A bare number is required: the count of lines in the material below that hold the word "thumbnail".

+++

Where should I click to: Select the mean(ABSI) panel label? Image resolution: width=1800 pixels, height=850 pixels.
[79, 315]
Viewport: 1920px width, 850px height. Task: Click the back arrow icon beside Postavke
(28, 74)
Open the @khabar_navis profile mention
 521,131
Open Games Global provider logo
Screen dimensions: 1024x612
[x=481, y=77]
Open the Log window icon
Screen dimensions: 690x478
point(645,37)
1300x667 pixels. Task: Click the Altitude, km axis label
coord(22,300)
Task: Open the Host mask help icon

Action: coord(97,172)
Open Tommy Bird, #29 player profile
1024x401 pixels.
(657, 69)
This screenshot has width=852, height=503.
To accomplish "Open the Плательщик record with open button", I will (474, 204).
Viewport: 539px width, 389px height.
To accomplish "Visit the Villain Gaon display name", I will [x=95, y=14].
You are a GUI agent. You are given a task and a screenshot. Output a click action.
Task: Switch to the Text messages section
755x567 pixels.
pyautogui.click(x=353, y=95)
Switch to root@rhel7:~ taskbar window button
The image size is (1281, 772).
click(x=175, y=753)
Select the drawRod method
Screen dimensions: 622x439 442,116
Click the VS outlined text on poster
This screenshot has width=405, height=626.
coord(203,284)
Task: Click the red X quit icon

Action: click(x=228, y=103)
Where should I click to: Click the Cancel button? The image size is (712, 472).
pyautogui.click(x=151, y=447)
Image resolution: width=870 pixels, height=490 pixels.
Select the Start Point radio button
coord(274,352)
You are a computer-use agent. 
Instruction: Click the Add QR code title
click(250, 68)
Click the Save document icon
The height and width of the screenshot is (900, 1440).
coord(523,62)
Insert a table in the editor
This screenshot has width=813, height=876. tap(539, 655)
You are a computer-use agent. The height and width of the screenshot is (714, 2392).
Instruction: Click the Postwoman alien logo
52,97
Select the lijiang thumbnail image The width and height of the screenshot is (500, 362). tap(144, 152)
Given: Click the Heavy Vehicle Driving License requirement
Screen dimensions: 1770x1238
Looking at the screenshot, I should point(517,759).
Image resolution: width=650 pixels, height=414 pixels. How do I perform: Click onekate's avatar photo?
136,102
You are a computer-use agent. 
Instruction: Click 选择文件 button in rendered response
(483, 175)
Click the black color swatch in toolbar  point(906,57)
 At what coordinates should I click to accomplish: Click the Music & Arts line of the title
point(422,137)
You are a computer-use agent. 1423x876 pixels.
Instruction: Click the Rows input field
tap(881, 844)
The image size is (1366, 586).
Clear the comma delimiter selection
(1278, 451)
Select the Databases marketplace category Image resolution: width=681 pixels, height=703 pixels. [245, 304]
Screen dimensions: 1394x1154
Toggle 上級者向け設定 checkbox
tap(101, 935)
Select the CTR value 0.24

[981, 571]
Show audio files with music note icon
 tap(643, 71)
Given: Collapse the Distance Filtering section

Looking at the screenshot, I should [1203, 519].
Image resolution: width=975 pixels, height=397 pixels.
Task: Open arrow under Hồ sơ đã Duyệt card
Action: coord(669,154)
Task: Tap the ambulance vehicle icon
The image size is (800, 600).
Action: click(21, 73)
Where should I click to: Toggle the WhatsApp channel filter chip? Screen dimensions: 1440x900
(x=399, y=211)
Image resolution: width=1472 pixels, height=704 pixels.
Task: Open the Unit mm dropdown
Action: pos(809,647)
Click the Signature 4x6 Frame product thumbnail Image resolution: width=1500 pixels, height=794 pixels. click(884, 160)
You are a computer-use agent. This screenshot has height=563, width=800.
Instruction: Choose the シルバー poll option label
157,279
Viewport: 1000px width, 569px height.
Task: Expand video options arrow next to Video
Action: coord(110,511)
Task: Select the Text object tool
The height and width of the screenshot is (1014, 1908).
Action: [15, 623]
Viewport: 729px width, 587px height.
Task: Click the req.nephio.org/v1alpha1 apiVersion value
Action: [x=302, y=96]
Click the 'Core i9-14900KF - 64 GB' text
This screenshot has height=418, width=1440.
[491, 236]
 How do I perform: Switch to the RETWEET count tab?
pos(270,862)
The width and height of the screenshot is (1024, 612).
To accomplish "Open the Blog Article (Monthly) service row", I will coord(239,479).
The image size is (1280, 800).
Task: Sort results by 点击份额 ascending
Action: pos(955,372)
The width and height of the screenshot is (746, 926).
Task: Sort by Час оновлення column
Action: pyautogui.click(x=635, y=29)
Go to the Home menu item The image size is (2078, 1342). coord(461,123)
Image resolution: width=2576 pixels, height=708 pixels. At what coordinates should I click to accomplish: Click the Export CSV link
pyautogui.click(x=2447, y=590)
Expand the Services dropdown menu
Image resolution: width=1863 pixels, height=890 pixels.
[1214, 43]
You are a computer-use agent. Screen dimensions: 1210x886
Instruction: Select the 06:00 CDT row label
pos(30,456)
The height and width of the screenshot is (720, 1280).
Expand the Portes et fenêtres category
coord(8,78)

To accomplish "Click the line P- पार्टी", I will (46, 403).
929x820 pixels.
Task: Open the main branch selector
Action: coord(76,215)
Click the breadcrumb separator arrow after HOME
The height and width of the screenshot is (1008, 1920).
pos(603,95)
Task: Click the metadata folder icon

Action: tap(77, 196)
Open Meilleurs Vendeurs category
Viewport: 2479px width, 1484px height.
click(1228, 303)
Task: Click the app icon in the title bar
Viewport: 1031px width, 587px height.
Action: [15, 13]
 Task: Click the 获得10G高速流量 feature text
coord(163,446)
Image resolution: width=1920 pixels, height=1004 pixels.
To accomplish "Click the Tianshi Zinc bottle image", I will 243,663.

+++

OUTPUT FOR THIS TASK: 2